--- start ---

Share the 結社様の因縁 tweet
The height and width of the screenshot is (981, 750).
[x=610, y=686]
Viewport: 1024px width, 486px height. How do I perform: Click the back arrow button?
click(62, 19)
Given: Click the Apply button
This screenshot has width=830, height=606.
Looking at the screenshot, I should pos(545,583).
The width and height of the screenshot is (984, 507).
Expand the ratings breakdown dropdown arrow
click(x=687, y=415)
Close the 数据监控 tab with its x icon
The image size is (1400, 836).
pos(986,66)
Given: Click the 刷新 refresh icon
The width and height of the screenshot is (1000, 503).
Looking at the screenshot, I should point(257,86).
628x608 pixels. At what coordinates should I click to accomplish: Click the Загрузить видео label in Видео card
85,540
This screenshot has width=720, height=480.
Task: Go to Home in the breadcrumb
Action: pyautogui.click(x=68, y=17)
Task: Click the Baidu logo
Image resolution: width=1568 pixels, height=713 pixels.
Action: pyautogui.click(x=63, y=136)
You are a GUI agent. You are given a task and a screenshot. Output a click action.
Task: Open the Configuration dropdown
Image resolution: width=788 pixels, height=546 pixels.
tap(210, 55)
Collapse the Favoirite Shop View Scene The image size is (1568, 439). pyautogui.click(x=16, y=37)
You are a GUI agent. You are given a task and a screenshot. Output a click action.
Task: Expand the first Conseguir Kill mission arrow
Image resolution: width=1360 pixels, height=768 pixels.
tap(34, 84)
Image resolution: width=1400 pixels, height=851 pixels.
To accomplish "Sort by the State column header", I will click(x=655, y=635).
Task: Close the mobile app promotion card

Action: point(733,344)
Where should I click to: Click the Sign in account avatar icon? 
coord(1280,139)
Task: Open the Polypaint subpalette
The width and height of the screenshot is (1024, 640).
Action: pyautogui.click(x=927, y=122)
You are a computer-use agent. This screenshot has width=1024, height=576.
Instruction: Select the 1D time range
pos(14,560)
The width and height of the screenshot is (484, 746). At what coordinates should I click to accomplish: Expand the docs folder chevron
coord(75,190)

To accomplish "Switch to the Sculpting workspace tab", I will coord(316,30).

--- end ---

Problem details
Copy out all of the data again, replacing each "Image resolution" with "Screen size" and keeping everything else the same.

Solution for this exercise
Share the 結社様の因縁 tweet
The height and width of the screenshot is (981, 750).
[x=610, y=686]
Viewport: 1024px width, 486px height. How do I perform: Click the back arrow button?
click(62, 19)
Given: Click the Apply button
This screenshot has width=830, height=606.
Looking at the screenshot, I should pos(545,583).
The width and height of the screenshot is (984, 507).
Expand the ratings breakdown dropdown arrow
click(x=687, y=415)
Close the 数据监控 tab with its x icon
The image size is (1400, 836).
pos(986,66)
Given: Click the 刷新 refresh icon
The width and height of the screenshot is (1000, 503).
Looking at the screenshot, I should point(257,86).
628x608 pixels. At what coordinates should I click to accomplish: Click the Загрузить видео label in Видео card
85,540
This screenshot has width=720, height=480.
Task: Go to Home in the breadcrumb
Action: pyautogui.click(x=68, y=17)
Task: Click the Baidu logo
Screen size: width=1568 pixels, height=713 pixels.
Action: pyautogui.click(x=63, y=136)
You are a GUI agent. You are given a task and a screenshot. Output a click action.
Task: Open the Configuration dropdown
Screen size: width=788 pixels, height=546 pixels.
tap(210, 55)
Collapse the Favoirite Shop View Scene The image size is (1568, 439). pyautogui.click(x=16, y=37)
You are a GUI agent. You are given a task and a screenshot. Output a click action.
Task: Expand the first Conseguir Kill mission arrow
Screen size: width=1360 pixels, height=768 pixels.
tap(34, 84)
Screen size: width=1400 pixels, height=851 pixels.
To accomplish "Sort by the State column header", I will click(x=655, y=635).
Task: Close the mobile app promotion card

Action: point(733,344)
Where should I click to: Click the Sign in account avatar icon? 
coord(1280,139)
Task: Open the Polypaint subpalette
The width and height of the screenshot is (1024, 640).
Action: pyautogui.click(x=927, y=122)
You are a computer-use agent. This screenshot has width=1024, height=576.
Instruction: Select the 1D time range
pos(14,560)
The width and height of the screenshot is (484, 746). At what coordinates should I click to accomplish: Expand the docs folder chevron
coord(75,190)

To accomplish "Switch to the Sculpting workspace tab", I will coord(316,30).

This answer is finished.